Ibrahim Duro

Personal information
- Date of birth: 26 April 1970 (age 55)
- Place of birth: Solakova Kula, SFR Yugoslavia
- Position(s): Midfielder

Youth career
- FK Sarajevo

Senior career*
- Years: Team / Apps / (Gls)
- 1989–1990: FK Sarajevo
- 1990–1992: Hajduk Split
- 1992–1996: Šibenik / 73 / (6)
- 1996–1997: NK Zagreb / 25 / (4)
- 1997–1999: Maccabi Haifa / 53 / (7)
- 1999: Hapoel Kfar Saba / 11 / (0)
- 2000–2001: Maccabi Ahi Nazareth
- 2001–2003: NK Zagreb / 43 / (2)
- 2003–2004: Rijeka / 18 / (1)
- 2004: Croatia Sesvete / 2 / (0)

International career
- 1995: Bosnia and Herzegovina / 1 / (0)

= Ibrahim Duro =

Bosnian-Herzegovinian footballer

Ibrahim Duro (born 26 April 1970) is a retired Bosnian-Herzegovinian footballer.

==Club career==
Duro played for NK Zagreb and NK Rijeka in the Croatian Prva HNL.

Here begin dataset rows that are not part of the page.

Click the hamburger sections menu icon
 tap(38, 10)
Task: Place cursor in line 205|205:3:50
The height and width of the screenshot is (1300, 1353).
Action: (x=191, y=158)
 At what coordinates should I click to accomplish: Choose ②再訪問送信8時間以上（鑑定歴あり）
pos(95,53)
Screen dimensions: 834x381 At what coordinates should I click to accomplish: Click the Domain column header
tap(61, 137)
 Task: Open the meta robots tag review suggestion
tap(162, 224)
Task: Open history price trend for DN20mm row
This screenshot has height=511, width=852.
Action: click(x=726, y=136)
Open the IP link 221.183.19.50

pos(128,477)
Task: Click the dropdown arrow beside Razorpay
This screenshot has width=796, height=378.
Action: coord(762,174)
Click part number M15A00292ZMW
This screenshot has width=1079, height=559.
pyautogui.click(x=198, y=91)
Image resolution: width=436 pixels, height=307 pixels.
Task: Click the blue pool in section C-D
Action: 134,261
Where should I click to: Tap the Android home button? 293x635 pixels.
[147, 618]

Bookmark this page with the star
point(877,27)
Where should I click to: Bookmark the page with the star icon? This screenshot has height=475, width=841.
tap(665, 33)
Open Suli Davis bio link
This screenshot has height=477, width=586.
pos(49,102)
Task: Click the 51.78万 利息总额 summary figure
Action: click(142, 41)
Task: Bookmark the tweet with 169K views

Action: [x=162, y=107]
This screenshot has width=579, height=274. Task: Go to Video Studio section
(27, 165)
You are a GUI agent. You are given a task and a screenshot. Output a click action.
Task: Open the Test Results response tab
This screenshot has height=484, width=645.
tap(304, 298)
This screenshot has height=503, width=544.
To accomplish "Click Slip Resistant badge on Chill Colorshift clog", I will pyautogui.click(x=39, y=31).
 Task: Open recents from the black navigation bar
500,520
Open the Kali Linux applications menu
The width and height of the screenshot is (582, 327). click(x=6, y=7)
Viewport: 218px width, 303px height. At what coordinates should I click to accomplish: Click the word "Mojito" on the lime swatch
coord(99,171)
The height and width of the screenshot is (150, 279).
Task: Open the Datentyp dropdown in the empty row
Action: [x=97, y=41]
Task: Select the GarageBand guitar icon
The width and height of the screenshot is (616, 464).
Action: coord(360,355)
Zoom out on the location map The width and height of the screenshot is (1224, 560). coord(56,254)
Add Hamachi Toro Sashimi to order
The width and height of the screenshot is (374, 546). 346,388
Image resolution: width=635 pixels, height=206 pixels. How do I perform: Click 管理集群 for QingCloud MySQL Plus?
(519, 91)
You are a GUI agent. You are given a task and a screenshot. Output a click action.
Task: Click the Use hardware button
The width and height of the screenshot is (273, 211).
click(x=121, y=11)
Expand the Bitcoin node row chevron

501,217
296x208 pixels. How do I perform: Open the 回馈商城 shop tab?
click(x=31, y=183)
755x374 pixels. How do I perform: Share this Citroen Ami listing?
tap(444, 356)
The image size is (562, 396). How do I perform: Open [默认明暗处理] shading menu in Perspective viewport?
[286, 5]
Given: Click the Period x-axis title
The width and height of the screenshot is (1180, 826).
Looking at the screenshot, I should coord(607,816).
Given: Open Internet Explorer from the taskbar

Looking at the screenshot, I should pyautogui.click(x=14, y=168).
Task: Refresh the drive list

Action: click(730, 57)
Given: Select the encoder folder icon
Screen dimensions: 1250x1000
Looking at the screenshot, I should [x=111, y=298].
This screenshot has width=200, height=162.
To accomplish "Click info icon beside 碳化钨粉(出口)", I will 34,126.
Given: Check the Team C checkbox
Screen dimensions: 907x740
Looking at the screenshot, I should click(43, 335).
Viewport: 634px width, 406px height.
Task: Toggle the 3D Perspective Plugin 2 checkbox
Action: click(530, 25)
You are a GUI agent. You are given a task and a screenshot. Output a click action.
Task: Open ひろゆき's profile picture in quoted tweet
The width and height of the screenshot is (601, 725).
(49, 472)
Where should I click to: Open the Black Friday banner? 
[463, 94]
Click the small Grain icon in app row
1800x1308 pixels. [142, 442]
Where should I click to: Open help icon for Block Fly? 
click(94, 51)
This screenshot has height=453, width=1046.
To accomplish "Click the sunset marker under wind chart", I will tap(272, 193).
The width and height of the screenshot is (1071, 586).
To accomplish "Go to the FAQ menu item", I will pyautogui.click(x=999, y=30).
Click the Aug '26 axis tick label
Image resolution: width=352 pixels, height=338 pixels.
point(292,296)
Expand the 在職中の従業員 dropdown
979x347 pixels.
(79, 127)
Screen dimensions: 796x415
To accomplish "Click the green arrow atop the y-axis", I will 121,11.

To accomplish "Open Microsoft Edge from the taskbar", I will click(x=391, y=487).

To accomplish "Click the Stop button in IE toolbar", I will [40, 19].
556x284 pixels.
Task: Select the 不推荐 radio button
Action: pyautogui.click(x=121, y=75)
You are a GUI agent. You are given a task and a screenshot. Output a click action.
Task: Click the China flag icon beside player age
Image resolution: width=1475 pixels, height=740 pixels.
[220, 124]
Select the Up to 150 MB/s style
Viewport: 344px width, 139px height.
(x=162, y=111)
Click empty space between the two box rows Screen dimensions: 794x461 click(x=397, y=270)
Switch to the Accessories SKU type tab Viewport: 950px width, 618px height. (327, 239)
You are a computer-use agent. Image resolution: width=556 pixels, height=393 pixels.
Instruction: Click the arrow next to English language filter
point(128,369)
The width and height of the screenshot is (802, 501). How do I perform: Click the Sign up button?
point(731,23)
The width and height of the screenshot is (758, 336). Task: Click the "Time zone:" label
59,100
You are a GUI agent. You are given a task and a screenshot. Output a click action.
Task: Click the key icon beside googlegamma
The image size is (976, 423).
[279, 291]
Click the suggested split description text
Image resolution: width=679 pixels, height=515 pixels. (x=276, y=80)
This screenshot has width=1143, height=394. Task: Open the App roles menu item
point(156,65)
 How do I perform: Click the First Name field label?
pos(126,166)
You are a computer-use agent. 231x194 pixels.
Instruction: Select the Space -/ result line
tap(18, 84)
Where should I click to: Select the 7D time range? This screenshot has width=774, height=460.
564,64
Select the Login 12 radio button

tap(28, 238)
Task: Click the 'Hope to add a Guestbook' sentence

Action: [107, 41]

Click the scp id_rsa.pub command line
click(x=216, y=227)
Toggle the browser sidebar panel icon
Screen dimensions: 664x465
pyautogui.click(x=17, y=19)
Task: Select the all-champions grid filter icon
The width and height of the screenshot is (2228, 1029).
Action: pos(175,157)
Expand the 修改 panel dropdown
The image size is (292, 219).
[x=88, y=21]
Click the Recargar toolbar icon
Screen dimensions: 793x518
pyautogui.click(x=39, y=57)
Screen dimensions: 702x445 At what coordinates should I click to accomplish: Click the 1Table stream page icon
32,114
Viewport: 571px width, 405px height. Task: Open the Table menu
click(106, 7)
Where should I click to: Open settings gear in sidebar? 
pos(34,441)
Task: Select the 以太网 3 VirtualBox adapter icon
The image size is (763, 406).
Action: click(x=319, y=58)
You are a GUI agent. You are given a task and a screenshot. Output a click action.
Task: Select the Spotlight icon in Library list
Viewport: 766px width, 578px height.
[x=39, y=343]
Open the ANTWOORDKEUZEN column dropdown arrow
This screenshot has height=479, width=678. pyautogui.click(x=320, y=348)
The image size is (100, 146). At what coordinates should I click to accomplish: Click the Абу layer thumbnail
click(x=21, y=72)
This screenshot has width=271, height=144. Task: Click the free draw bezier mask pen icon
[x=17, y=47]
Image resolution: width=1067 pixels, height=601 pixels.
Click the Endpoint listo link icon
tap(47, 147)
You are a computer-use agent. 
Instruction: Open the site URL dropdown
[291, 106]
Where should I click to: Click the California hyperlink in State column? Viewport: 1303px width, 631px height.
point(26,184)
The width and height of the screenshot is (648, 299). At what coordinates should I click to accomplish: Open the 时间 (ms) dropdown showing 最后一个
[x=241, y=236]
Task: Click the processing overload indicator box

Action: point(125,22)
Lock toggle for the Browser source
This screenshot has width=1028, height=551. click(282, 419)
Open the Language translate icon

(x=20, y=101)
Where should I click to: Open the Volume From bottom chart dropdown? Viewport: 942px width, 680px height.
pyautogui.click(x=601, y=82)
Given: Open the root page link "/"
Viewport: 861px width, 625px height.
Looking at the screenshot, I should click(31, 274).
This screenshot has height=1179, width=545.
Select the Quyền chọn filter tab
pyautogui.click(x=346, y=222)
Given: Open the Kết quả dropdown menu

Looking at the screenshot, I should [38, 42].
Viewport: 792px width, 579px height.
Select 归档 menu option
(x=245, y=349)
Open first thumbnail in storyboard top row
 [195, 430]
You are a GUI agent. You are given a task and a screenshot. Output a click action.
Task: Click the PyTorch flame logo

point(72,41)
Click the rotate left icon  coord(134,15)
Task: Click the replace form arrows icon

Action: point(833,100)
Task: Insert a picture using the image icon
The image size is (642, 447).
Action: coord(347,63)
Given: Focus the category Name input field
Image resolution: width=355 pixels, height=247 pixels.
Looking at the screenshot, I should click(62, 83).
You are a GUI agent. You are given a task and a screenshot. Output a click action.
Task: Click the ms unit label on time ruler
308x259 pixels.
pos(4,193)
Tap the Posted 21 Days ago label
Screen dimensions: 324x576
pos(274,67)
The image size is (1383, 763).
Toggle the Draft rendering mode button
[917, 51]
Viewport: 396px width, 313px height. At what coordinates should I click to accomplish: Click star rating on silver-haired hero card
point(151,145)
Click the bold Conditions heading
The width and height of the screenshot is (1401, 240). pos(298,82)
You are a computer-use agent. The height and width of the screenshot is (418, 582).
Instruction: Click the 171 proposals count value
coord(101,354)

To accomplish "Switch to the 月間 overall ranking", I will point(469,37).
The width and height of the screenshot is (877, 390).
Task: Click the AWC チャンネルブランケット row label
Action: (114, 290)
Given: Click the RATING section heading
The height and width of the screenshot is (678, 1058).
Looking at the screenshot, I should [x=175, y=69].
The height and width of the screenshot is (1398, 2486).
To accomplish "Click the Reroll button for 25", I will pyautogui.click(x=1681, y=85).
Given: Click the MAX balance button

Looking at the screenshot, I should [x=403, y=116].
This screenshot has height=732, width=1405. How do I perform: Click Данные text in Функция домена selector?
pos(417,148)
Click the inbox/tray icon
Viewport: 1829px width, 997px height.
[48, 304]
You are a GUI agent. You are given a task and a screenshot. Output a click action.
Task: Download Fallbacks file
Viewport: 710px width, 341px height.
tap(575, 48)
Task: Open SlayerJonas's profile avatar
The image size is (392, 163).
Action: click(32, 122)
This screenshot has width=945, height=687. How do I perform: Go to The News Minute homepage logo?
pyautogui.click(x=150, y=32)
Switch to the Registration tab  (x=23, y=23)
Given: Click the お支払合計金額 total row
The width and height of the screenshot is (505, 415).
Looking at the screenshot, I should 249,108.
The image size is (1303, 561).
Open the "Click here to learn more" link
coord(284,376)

Played in the Israeli premier league between 1997 and 2001, and was one of the key players in 1998–1999 season, when Maccabi Haifa achieved one of its best European achievements.

==International career==
He made his debut in Bosnia and Herzegovina's first ever official international game, a November 1995 friendly match away against Albania, which remained his sole international appearance.